To the west of Preah Vihear, along another segment of the same escarpment, lies Ta Muen Thom, another jewel of Khmer architecture. This temple, though less grand in scale, holds equal weight in heritage and symbolic importance. Unlike Preah Vihear, which sits entirely within Cambodian-claimed territory, Ta Muen Thom lies in what is now Thailand’s Surin Province, yet barely a breath away from Cambodia’s Oddar Meanchey region. It is part of a trio of temples, Ta Muen, Ta Muen Toch, and Ta Muen Thom, that once marked a vital rest point along the ancient royal road from Angkor to Phimai.
Here too, the stone tells stories. Carved during the reign of Jayavarman VII, the devout Buddhist king who ushered in an era of monumental temple-building, Ta Muen Thom nonetheless bears the unmistakable mark of Shaiva iconography. The presence of lingams, sacred springs, and ritual platforms suggests that the site served both as a place of worship and a spiritual sanctuary for pilgrims and traveling royalty. The very spring beneath the temple may once have been considered a tirtha, a sacred crossing between the mortal and divine.

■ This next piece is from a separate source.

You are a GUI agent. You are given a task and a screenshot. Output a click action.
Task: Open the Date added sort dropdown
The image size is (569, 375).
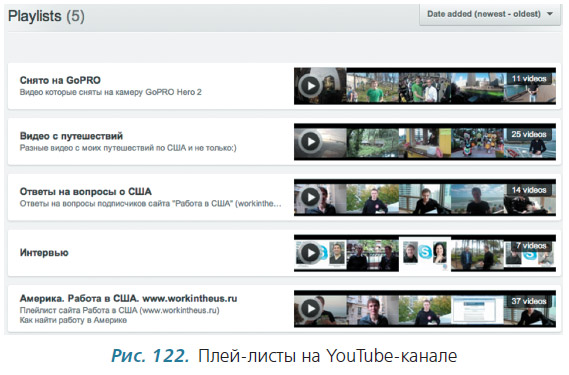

Today, Ta Muen Thom is less a waypoint than a wedge in a fraught geopolitical boundary. Cambodian monks and heritage officials claim spiritual and cultural lineage to the site, while Thai authorities point to their administrative control dating back nearly a century. Military outposts dot the fringes. Soldiers walk where ascetics once meditated. And once again, stones that once united kingdoms under a single cosmology now divide modern nations.
The current conflict of July 2025, with artillery fire and airstrikes shaking the terrain around these sacred sites, is tragic not only in terms of human cost but also in what it reveals about the fragility of shared heritage. These temples were never meant to be singular possessions. They were imagined by kings who ruled lands that transcended today’s borders, Khmer kings who did not know Thailand or Cambodia as nation-states, but saw this entire region as a sacred landscapes, a reflection of Mount Meru and the churning cosmos.

In turning these temples into national trophies, the very spirit that birthed them is betrayed. The UNESCO inscription of Preah Vihear in 2008, though a triumph for Cambodian diplomacy, inflamed Thai public sentiment. Similarly, Cambodia’s cultural claims over Ta Muen Thom raise alarm in Thailand. National flags are hoisted over gopuras, troops sleep in mandapas, and ancient sculptures are caught in the crossfire.
What is needed now is not another cartographic argument, but a civilizational dialogue, a recognition that these sites are not either/or, but both/and. They belong to the Khmer soul, which undergirds the cultural histories of both Cambodia and Thailand. Perhaps the path forward lies not in dividing the temples, but in co-stewarding them, in allowing pilgrims, scholars, and citizens from both nations to access and preserve them without fear or bias.
These temples have withstood centuries of wind, monsoon, empire, and neglect. They have seen rulers rise and fall, belief systems ebb and flow. But will their sanctity survive the ambitions of the nation-state? Or will the timeless spirit of these temples be buried beneath the weight of modern borders?” The answer depends on whether we see them merely as stones to be owned, or as sacred legacies to be honoured.